[Problem to work on] Select from the records below every line that has the word "Image" in it.

[Data for the task]
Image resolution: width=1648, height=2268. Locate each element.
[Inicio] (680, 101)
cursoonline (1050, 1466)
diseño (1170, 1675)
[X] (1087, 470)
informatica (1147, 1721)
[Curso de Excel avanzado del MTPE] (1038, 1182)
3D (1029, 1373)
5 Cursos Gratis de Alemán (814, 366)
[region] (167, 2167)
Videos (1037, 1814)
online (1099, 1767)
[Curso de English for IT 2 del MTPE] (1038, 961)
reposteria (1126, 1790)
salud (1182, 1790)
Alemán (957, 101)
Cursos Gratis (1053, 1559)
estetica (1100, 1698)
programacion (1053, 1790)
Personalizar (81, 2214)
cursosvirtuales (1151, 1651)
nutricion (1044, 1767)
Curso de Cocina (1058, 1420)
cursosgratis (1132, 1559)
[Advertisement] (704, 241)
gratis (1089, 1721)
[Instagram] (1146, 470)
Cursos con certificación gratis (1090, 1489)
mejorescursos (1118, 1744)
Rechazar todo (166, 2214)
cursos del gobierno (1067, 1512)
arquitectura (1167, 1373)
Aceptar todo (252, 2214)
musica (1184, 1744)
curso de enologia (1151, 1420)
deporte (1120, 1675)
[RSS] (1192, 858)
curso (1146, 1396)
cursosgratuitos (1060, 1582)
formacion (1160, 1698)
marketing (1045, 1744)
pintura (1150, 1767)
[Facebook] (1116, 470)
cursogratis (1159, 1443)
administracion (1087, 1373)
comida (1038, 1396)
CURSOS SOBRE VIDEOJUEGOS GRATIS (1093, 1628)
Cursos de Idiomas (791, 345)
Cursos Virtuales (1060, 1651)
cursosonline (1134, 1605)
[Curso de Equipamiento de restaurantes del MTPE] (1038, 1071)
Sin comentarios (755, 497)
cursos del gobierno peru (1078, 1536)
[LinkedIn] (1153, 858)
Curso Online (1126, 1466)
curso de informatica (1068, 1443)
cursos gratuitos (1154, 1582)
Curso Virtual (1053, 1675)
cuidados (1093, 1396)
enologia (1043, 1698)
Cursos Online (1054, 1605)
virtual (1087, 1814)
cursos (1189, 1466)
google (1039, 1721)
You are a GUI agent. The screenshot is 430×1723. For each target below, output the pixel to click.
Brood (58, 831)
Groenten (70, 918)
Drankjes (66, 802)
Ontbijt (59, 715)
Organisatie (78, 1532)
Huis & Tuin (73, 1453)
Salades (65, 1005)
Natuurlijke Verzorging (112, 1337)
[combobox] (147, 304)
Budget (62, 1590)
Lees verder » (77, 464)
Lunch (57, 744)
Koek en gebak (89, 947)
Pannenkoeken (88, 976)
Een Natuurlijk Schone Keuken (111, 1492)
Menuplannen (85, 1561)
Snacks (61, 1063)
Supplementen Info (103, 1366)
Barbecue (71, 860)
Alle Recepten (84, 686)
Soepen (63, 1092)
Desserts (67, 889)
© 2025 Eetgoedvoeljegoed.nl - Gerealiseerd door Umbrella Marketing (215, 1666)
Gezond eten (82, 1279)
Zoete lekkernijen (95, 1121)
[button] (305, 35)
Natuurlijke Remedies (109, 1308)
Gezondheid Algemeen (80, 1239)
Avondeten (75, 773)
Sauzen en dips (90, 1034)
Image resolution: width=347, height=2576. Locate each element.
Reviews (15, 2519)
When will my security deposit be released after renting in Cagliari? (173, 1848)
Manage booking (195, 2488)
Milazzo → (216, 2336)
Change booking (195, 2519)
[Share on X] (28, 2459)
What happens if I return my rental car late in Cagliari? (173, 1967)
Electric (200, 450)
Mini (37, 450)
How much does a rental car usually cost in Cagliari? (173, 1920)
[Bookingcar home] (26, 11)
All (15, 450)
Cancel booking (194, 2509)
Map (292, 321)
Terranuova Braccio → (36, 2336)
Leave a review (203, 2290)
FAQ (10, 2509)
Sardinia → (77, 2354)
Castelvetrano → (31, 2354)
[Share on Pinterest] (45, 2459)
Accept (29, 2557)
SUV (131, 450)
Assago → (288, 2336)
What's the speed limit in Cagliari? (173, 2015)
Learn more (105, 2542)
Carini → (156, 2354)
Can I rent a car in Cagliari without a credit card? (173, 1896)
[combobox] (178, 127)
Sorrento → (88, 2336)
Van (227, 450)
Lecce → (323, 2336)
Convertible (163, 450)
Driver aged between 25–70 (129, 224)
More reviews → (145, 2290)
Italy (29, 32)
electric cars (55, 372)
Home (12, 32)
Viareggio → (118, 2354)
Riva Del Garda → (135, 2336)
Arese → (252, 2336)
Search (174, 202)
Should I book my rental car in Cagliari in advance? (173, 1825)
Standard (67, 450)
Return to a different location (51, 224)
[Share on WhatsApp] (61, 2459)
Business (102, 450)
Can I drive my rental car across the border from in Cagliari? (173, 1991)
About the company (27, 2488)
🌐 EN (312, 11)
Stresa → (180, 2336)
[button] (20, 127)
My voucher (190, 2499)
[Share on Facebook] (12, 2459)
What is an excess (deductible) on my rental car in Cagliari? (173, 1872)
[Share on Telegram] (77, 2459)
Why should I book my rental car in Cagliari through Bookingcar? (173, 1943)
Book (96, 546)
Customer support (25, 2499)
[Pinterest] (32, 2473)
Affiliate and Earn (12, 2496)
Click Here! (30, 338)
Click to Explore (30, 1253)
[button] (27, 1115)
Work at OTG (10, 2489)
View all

[Response to this exercise]
Image resolution: width=1648, height=2268. Locate each element.
Image resolution: width=347, height=2576. Locate each element.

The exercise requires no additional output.